I will keep the Worth low g's for a while, I do like the crisp mellow balanced sound, but the reduced string tension will take some getting used to . I did not have to alter the nut with to accomodate the thicker string which was a added bonus. I'm still seaching for the "perfect' low g string set, but it was mentioned in an earlier post from South Coast Ukes is we tend to giving up one thing for another when we look at diameters, tensions and ultimate perfect sound. I have arrived at a conclusion" that the more I learn, the less I know".

sim4lin
06-03-2012, 10:55 AM
We have a linear set without wound strings that gives both good response and tension. To do it, you have to go a bit thinner than the what most companies offer. What this means, is that on the 17" Tenor scale, your set-up is not in C, but in D, a la James Hill. To play these strings in C, put them on a standard 20" scale Baritone.

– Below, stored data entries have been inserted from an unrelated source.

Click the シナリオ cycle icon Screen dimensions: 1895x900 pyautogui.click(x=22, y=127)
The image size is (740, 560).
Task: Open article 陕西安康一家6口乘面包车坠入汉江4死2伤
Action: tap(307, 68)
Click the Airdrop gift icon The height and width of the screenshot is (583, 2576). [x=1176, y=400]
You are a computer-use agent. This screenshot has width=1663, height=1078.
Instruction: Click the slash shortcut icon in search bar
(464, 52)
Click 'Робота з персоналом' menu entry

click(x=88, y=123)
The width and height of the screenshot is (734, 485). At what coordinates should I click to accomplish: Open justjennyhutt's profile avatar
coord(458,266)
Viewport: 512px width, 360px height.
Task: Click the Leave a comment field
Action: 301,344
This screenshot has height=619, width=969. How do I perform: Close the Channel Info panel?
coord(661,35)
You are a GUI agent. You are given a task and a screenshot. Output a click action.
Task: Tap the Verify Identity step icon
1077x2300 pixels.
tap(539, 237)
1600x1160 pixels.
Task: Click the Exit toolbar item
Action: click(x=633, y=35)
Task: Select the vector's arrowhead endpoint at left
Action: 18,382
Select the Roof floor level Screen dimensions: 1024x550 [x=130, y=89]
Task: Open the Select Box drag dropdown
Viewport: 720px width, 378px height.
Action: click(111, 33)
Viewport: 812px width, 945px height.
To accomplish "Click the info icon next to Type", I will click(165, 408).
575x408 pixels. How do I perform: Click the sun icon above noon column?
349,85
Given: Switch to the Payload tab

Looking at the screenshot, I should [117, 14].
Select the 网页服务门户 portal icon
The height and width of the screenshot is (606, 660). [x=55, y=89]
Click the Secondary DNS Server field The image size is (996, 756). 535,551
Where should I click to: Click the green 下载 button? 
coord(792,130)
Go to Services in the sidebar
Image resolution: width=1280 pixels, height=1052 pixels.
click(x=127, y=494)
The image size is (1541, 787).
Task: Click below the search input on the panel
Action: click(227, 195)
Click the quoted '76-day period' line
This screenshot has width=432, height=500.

I use these on a cheap Makala tenor tuned "A D F# A". They sound great and feel great as well :)

charlief
03-01-2017, 06:51 AM
I'm trying to figure that out too. I keep wearing through the winding on my low G Aquilla's, like one a week. I bought 2 sets and now only have the C, E, and A strings left. I wonder if I can use one of them to replace the bad G string.

We walk the same path. I kill an Aquila low G (on a Concert uke) in a week! Picked up a set of D'addario FOLK nylon strings and tied on the G for uke low G. Nylon will last a lot longer I'm thinking. Anyway, the folk G is .040 in (1.02 mm) 11.8 lbs tension Works! Sounds good.